Peerless marinated garlic with beets - crispy, tasty, piquant
The harvest of garlic is different from year to year. Sometimes it grows strong, good and can lie in storage almost all winter. And sometimes it begins to dry ahead of schedule. Such garlic will not lie for a long time.
If this happens, prepare pickled garlic with beets. The recipe is simple, and garlic is obtained, as in the market in departments with Korean snacks.The most time-consuming and complex action in this case is the cleaning of garlic. Especially if the goal is to close a large number of cans. In this case, it will be great if you find helpers for this job. For example, you can beg to help her husband. Or invite friends to help. In this case, you can combine business with pleasure - make blanks and chat.
Garlic is considered to be well pickled a month later. It turns out delicious, crispy and piquant. Pickled garlic will be a great addition to the main dishes, as well as a great self-starter.

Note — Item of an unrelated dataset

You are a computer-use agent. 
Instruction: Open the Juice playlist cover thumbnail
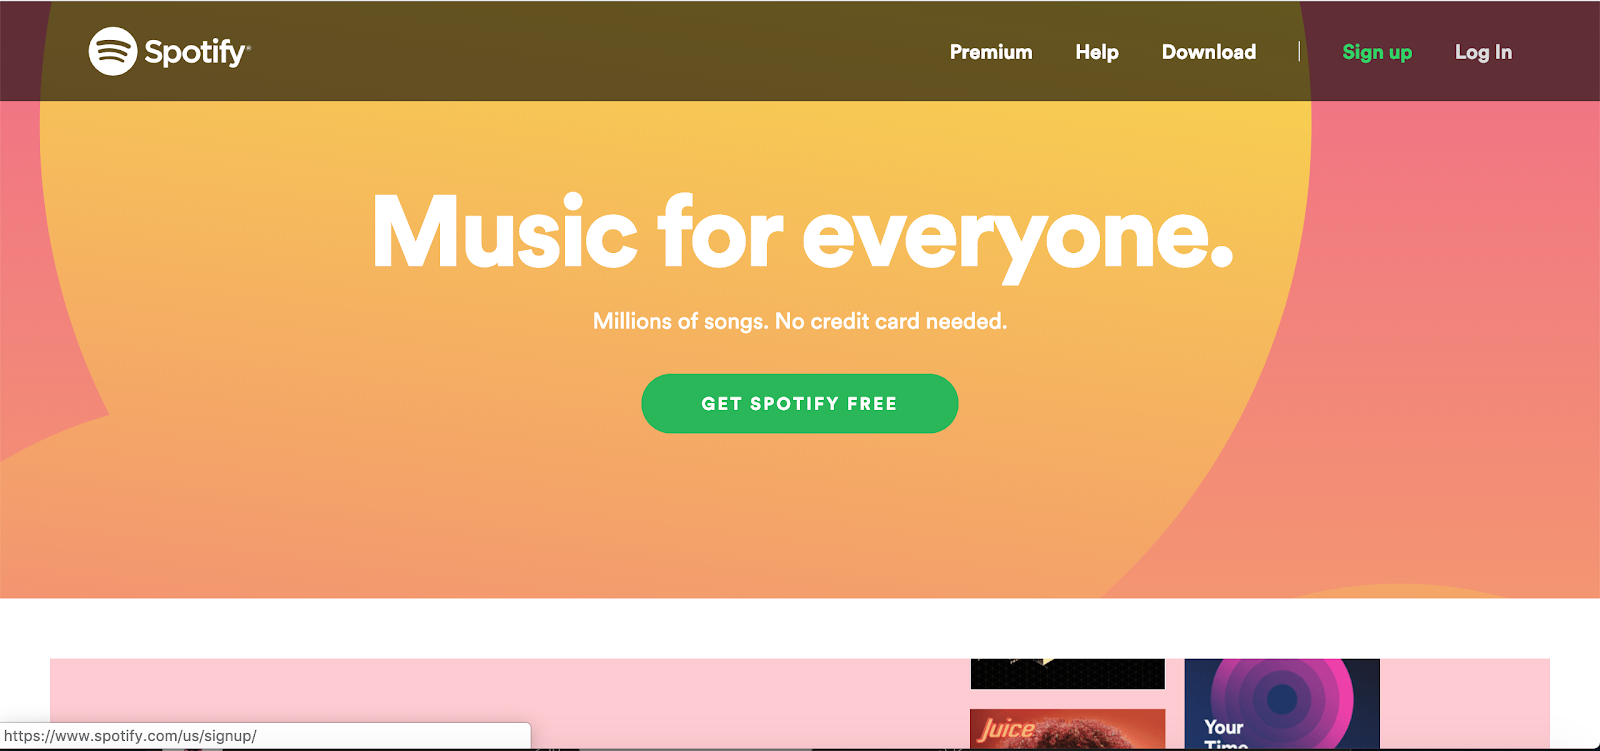(1067, 729)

Ingredients for 2 cans of 0.5 liters:
- garlic - 620 g
- beets - 130 g
- mustard seeds - 10 g,
- vinegar 9% - 100 ml,
- water - 1 liter,
- salt - 40 g
- sugar - 45-50 g
- black peas - 12 pcs.
How to cook pickled garlic with beets
First, thoroughly wash and sterilize the jars. I sterilize cans in the microwave. I put dry cans in the microwave and turn it on for 3 minutes. Then a break of 5 minutes, while keeping the microwave door open. Then turn it on again for 3 minutes. And that’s all! Banks are sterile.

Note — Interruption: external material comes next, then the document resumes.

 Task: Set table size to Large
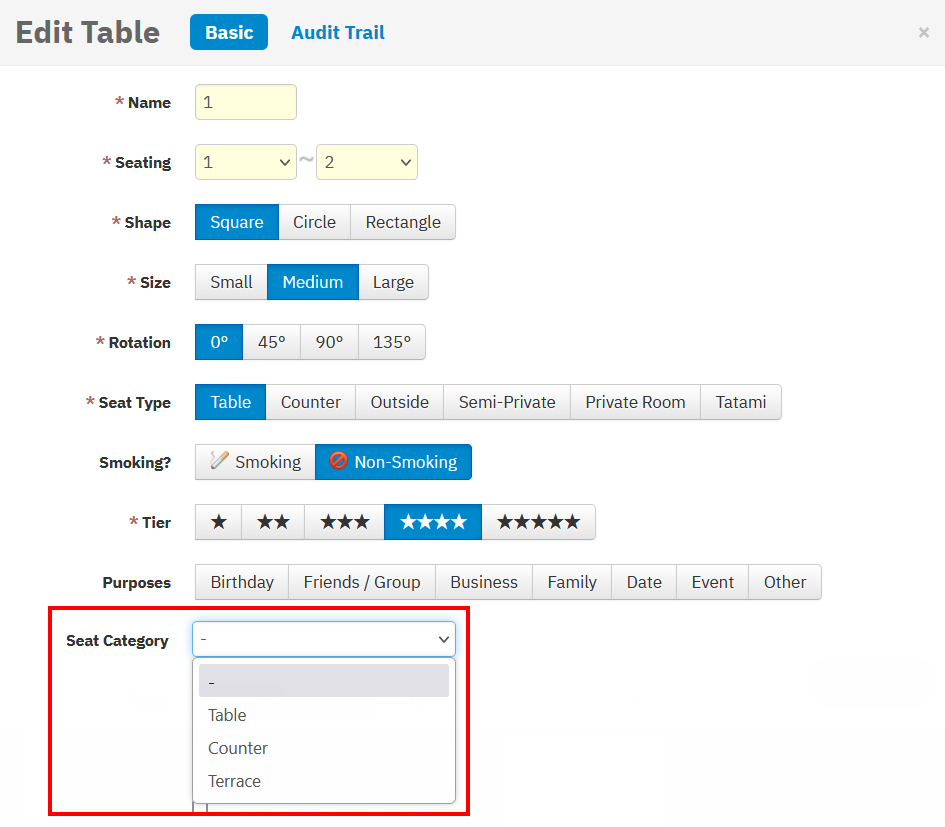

I just rinse the lids for rolling with soda and wipe them dry. Then I prepare all the necessary products for pickling garlic.
I clean the garlic. I remove almost all the upper husk. I leave only one thin layer of film that covers each clove of garlic. If the heads of garlic are very large, then you can divide them into 2 or 3 parts. I put all the peeled garlic in a deep bowl and pour it with cool boiling water (this is not 1 liter from the list, but just a separate boiling water). Leave for 15-17 minutes. Then I drain the water.
I clean the beets from the skin and cut into thin strips. I lay the slices of beets and garlic heads in layers in jars. I sprinkle mustard seeds and black pepper peas.
Pour water into the pan, add salt and sugar, mix. I bring to a boil, stirring so that the salt and sugar dissolve evenly. At the very end, pour in the vinegar and immediately turn off the fire. The fill is ready. I fill the jars with a hot solution.
The contents of the cans will become deep pink in color. I cover and clog the cans.
I wrap the jars of garlic in a blanket and leave it to cool completely. Cooled cans are best stored in a cool place.
Pickled garlic with pieces of beetroot and mustard seeds is ready! In winter, opening a jar of such beautiful and fragrant garlic, you will not regret the time spent. And even, on the contrary, on the next move you want to make a double portion. Bon Appetit!